There has been new information published regarding the disclosure by Google in January 2010 of theft of proprietary computer information by Internet intruders. On April 19, 2010, John Markoff wrote in The New York Times that a Google “password system that controls access by millions of users worldwide to almost all of the company’s Web services, including e-mail and business applications” had been breached. The article goes on to say:
The new details seem likely to increase the debate about the security and privacy of vast computing systems such as Google’s that now centralize the personal information of millions of individuals and businesses. Because vast amounts of digital information are stored in a cluster of computers, popularly referred to as “cloud” computing, a single breach can lead to disastrous losses.
What is especially perplexing is that, in May 2008, Google launched Google Health, which was touted as a repository or platform for individuals to store and organize their personal health information (“PHI”) online for ease of reference and sharing at the discretion of the individual. The Google Health Web site sets forth its Google Health Privacy Policy (the “Google Policy”).

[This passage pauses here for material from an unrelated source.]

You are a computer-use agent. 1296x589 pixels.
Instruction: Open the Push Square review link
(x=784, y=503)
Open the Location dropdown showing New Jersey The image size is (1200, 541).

Included among the statements in the Google Policy under the heading “You are in control of your information” are the following:
You control who can access your personal health information. By default, you are the only user who can view and edit your information. If you choose to, you can share your information with others.
Google will not sell, rent, or share your information (identified or de-identified) without your explicit consent, except in the limited situations described in the Google Privacy Policy, such as when Google believes it is required to do so by law.
Included among the statements in the Google Policy under the heading “How Google uses your information” is the following:
To store your information in Google Health, you will need a Google Account. When you create a Google Account, Google asks for your email address and a password, which is used to protect your account from unauthorized access.
If the security breach at Google is as broad and comprehensive as reported, a subscriber to Google Health is not as in control of his or her PHI as the Google Policy may lead one to believe. While HIPAA and HITECH statutes and regulations would require a “covered entity” or “business associate” to undertake massive damage control and notices of breach to affected individuals, and perhaps even subject the covered entity or business associate to heavy penalties, presumably the Google Health repository is not so regulated. The potential damage to subscribers is catastrophic and perhaps should be the subject of investigation for potential regulation.